What you will do ::
1 - In the discussion of compilers and LLM-generated code, how many times does one participant report having encountered genuine code generation bugs in compilers?
2 - Continue the discussion of compilers and LLM-generated code from where it stops.

Selected text ::
Don't tell me you're reading all assembly generated by your local golang or javac compiler? And that you've read every line of code down the dependency tree for your node_modules?
I'm just upset that we are throwing away the original prompts for generated code in such a cavalier fashion.
The difference is that a compiler is a rigorous, (nearly) determinisic, heavily tested artrifact built by expert humans. I have only encountered genuine code generation bugs in compilers twice in my career. And yes, those bugs I did trace to the assembly.
An LLM prompt, even a huge one, is an incredibly vague document that leaves out most of the edge cases. And even Fable 5 happily ignores clear instructions in its prompt.
Now, to be fair, I absolutely expect the buggy slop to win, and to drive out the people that either write their own code or at least read the output. This will, in turn, make customers less willing to spend money on software after they get burnt a few times by buggy garbage. I think this is pretty much inevitable once Fable returns. It's just too damn good at long time horizon tasks, generating far more mostly sorta working code than any human could reasonably read.
> The difference is that a compiler is a rigorous, (nearly) determinisic, heavily tested artrifact built by expert humans.
How do you know your compiler is a rigurous and deterministic? Did you review all of its code?
Compilers have specifications, test suites, and teams of human beings (over decades) to ensure that what the compiler produces is nearly deterministic relative to code input. This is testable without even opening the black box.
LLMs are intentionally not deterministic, nor is their output subject to any known specification. Output is a point in a high dimensional manifold, determined by the input vector, but this manifold is unknowable in a real and intractable sense.
These are not equivalent constructions and it demeans you to conflate them.
So write the thing that proves the black box of magic output satisfies the solution?
Bad faith argument. You know this comparison is ridiculous
`npm install` is the OG vibecoding
I despise this retort that i see constantly, in no way shape or form is it remotely an accurate analogy. They are two completely different things and its dishonest to attribute the two together.
"A compiler is free to optimize...", on sufficiently basic prompting "make me a user address collection form that writes to a database table called 'registered_users'..."

(Entries taken from a collection)

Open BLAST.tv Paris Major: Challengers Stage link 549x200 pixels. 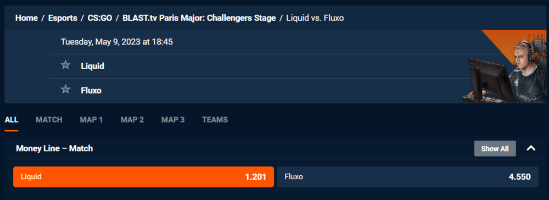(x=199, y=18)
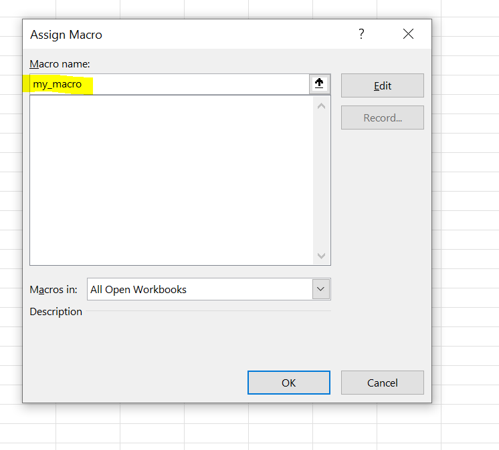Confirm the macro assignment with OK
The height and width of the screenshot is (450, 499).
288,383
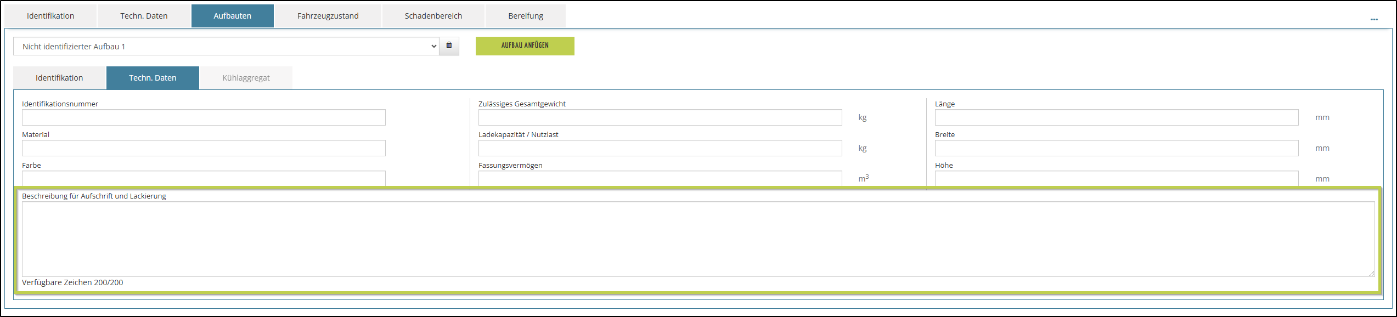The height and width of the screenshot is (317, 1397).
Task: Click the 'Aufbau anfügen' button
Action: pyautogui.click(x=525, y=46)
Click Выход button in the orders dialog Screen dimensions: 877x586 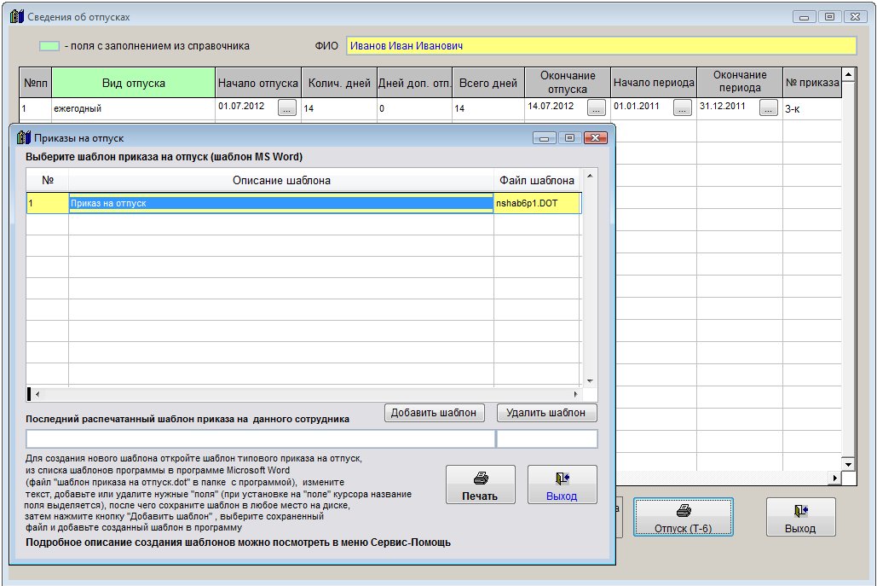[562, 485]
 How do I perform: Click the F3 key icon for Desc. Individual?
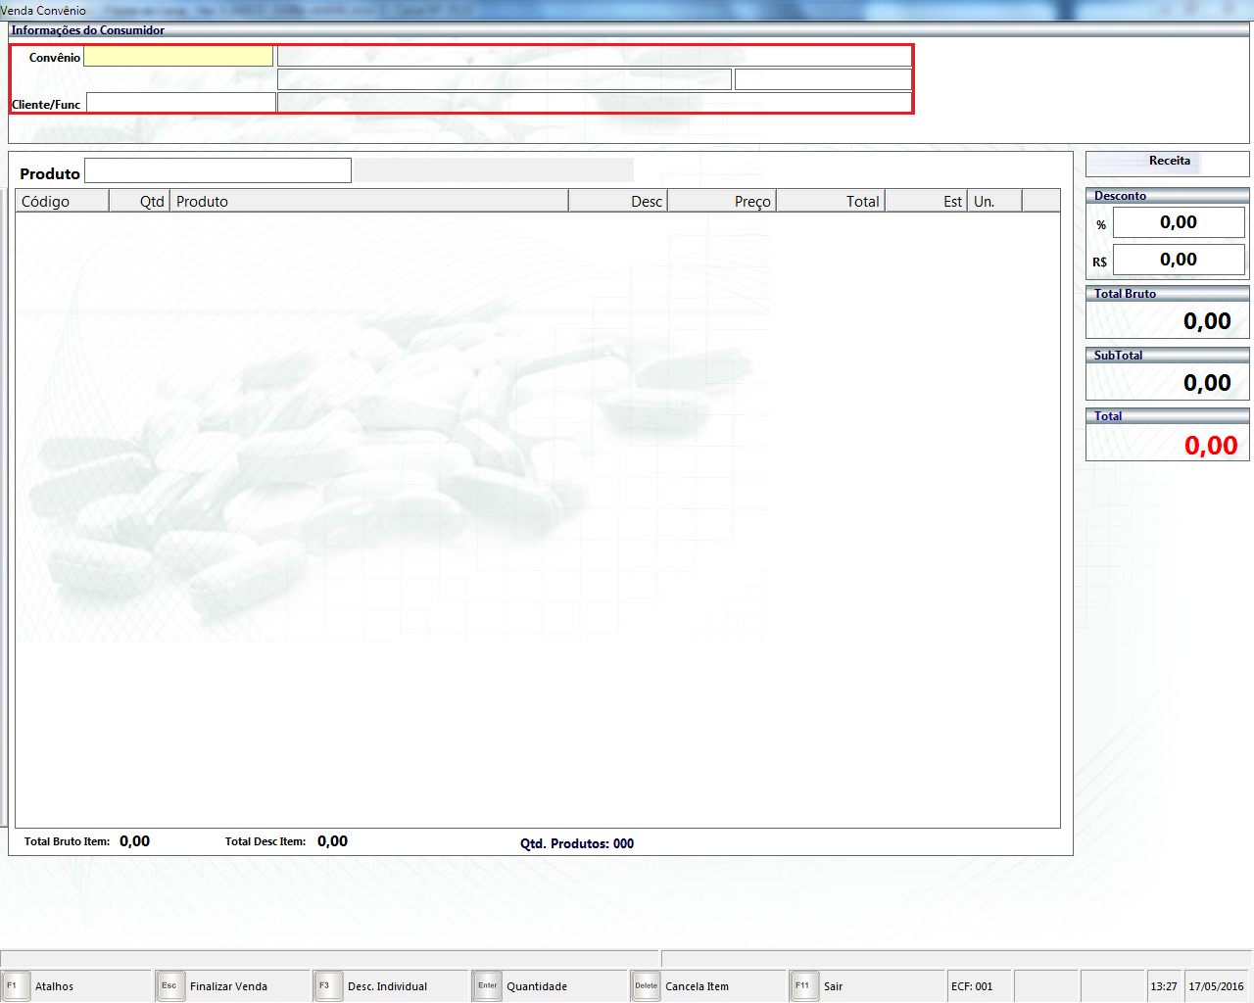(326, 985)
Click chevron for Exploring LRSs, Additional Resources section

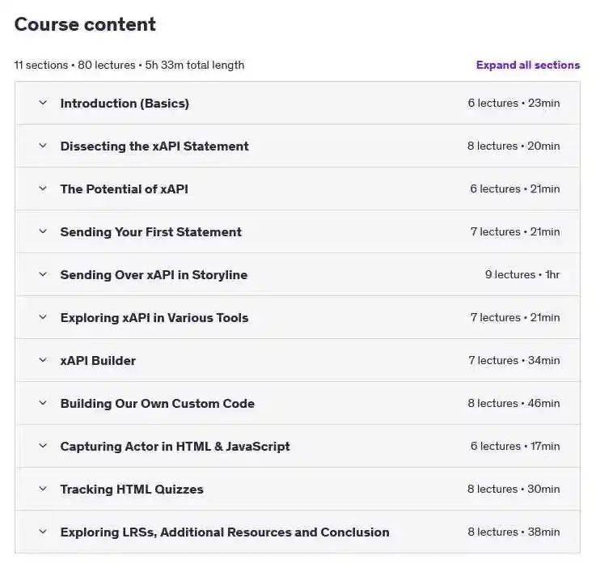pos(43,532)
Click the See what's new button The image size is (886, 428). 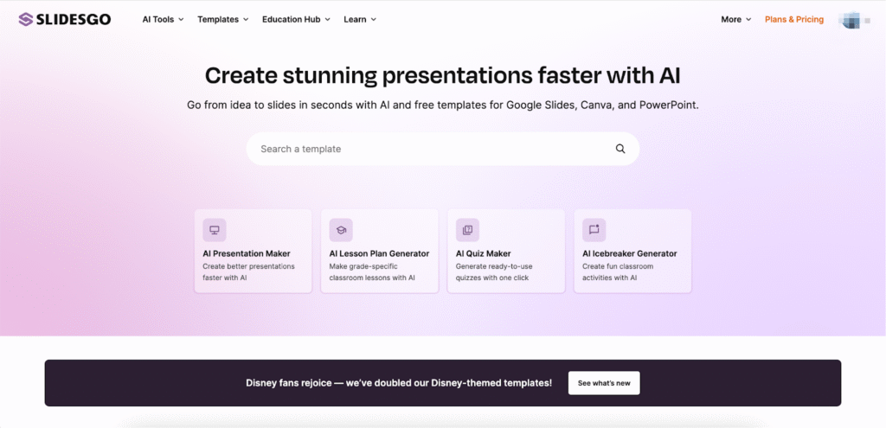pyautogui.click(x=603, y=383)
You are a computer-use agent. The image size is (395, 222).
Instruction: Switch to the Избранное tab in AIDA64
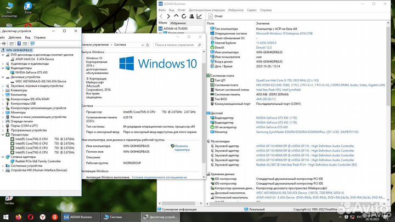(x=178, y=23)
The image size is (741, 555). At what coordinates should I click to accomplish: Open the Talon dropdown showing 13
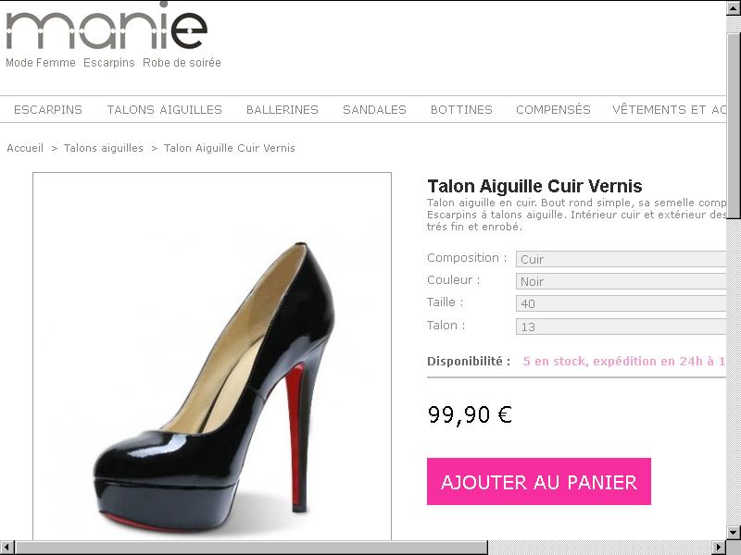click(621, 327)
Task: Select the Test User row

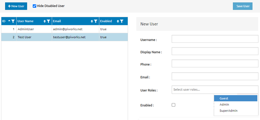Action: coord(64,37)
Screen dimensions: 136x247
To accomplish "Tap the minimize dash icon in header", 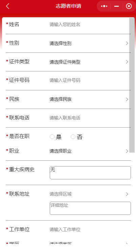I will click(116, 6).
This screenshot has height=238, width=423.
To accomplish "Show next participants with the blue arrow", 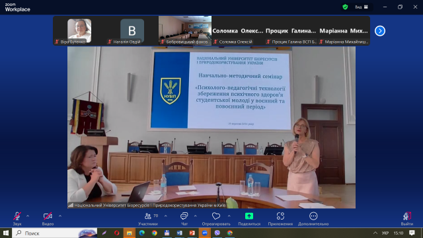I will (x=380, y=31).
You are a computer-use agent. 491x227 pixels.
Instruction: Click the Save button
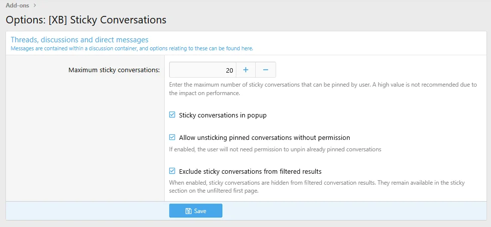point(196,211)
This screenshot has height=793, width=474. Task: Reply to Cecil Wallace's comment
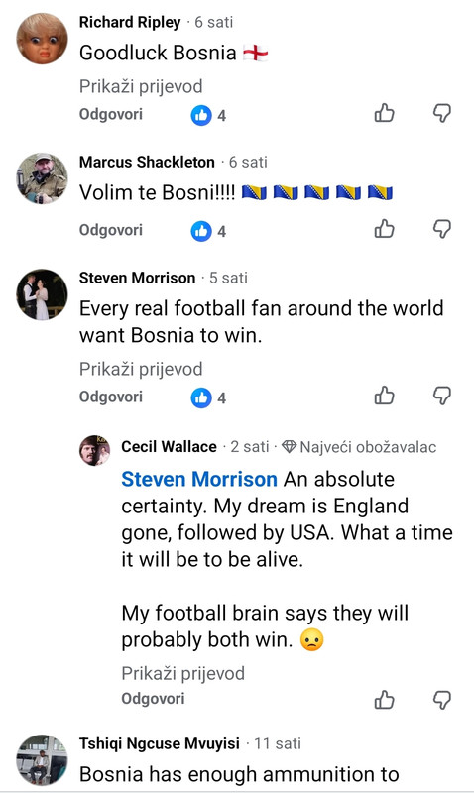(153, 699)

Replies ::
1 - Twice in that participant's career.

2 -
...I agree it's not deterministic (neither are all your variations of C compilers, neither is Firefox v Safari v Chrome), but it probably Does Something(tm), and I might not want to peel back the covers and see how it used React, or Vue, VanillaJS, QT, or GTK.
It's upsetting that we are _committing the generated code_ rather than being able to use better and better optimizing compilers against the original prompt of: "make me a user registration form with database connection"
...I'm very with you on "it's not an accurate analogy", but I'm pointing out that there have been sea-changes already w.r.t. strict adherence to the generated code, or inclusion of left-pad v react libraries.
...and there have been corresponding productivity gains (debatable? ;-) when we've worked at these higher levels of abstraction.
I'm personally still in the "blacksmith" stage of working with AI output (put it back in the fire and beat on it a bunch more times), and shudder in horror at the thought of maintaining (or paying to maintain) megabytes of hours of token generation that looks like source code.
I'm hopeful that we'll eventually strip out some of the mud between the CPU and putting pixels on the screen (with the help of LLM's?), and that we'll still be able to understand and reason about the real "DAG" of what our programs are trying to do (eg: declarative guis, kindof like we have declarative sql), but there will always be a muddy middle part where the computer/complier/LLM is doing something in between that _is_ sufficiently reliable for us to ignore those bits most of the time.